### Input
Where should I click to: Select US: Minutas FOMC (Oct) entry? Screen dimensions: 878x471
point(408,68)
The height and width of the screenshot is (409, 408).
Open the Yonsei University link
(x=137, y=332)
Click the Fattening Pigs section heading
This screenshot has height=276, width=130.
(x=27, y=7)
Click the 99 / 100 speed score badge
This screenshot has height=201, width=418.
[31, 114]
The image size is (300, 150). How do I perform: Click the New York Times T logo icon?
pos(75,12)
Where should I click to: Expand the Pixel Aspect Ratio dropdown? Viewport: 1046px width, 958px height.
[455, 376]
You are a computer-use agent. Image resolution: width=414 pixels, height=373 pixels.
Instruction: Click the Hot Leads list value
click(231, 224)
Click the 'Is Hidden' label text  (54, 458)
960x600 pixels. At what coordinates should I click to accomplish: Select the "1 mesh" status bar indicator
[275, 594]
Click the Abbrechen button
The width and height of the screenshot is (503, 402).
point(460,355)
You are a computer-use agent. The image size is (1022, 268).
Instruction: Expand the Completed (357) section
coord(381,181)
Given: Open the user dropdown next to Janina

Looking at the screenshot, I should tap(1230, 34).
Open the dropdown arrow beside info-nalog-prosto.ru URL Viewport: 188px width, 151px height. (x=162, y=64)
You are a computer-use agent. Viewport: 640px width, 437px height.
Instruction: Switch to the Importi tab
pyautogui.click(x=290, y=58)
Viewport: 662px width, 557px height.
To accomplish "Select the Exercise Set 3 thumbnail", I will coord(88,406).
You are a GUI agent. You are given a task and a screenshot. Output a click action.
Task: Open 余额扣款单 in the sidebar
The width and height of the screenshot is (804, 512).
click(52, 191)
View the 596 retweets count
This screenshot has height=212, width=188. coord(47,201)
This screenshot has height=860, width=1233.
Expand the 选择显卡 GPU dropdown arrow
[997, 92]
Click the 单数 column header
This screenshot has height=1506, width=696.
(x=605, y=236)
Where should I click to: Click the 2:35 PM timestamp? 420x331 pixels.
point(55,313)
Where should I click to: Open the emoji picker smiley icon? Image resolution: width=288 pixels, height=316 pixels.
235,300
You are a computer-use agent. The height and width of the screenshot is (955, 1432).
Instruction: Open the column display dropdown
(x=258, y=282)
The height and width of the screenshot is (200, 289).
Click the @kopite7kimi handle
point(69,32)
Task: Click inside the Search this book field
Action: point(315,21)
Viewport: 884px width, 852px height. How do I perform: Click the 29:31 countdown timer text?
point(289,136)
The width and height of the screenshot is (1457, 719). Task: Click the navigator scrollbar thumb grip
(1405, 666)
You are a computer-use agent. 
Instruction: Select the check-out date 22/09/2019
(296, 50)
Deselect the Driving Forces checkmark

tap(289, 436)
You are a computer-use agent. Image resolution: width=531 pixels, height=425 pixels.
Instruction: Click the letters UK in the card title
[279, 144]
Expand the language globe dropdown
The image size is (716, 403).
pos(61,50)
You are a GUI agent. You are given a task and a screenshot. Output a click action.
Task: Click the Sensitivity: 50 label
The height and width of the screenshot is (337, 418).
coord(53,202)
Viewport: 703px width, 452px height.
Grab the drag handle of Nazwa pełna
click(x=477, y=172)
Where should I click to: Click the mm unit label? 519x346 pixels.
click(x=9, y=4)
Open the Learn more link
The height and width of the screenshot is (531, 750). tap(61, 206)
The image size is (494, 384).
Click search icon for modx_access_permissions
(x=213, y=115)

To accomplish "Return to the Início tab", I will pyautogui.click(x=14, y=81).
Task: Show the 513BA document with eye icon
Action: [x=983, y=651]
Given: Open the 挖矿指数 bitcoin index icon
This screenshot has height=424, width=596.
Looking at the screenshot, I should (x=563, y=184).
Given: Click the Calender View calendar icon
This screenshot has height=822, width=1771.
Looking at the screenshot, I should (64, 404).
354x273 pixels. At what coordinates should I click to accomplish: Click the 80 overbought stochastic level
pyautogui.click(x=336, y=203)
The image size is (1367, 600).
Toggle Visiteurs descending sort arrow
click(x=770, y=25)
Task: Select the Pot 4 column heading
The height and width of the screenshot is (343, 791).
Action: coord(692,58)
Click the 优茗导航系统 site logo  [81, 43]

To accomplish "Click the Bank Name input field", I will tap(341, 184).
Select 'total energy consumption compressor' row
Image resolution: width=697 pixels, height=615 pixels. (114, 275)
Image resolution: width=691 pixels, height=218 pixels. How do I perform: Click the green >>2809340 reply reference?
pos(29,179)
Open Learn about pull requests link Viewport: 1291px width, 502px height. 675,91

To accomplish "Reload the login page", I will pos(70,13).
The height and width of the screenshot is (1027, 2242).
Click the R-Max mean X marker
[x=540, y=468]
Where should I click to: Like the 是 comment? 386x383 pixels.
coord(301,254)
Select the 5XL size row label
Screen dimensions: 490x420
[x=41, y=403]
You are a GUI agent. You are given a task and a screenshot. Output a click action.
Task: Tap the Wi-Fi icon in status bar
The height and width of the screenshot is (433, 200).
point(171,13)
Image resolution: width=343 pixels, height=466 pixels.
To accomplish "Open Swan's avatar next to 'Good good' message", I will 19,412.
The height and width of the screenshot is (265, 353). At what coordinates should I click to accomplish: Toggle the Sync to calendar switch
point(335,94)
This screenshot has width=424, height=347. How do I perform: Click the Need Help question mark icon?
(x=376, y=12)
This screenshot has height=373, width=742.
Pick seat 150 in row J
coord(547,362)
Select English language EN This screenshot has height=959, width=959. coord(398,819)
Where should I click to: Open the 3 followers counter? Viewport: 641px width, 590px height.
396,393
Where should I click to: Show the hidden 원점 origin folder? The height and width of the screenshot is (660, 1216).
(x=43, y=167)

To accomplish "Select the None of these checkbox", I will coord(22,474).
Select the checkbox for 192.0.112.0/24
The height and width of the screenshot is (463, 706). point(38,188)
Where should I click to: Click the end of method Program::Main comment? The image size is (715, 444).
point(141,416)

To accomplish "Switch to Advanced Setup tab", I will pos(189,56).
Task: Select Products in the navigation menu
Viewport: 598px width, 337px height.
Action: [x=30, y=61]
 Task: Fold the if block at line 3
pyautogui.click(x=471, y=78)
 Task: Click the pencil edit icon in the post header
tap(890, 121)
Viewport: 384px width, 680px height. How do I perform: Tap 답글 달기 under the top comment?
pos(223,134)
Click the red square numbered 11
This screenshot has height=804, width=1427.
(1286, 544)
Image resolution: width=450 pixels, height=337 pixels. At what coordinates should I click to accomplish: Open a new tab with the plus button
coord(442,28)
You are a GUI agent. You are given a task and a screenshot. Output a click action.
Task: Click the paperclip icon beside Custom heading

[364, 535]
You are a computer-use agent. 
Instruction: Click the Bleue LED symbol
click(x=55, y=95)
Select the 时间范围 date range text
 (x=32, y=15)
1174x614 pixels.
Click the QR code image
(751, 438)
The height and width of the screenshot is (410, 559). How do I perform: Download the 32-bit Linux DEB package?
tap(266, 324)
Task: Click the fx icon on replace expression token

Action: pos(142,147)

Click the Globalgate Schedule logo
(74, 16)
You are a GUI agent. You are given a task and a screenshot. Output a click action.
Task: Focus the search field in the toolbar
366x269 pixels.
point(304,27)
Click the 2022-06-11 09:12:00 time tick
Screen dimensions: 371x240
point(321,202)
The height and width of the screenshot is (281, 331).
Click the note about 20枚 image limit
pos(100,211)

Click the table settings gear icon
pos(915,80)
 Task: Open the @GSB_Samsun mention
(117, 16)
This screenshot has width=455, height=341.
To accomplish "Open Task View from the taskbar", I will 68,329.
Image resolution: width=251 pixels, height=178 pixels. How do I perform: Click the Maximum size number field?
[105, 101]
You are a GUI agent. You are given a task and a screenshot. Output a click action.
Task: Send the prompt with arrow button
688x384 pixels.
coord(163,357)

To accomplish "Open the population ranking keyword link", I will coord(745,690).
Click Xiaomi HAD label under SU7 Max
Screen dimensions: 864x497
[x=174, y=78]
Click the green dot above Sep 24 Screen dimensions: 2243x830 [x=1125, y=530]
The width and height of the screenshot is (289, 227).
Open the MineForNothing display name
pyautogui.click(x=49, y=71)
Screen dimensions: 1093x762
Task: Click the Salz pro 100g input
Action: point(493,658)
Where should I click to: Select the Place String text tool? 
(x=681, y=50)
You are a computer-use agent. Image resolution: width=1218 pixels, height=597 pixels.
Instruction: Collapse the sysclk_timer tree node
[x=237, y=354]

### Task statement
For the word "language", please say how many lines in the entries hold it, with only the number as the reply.

### The answer
2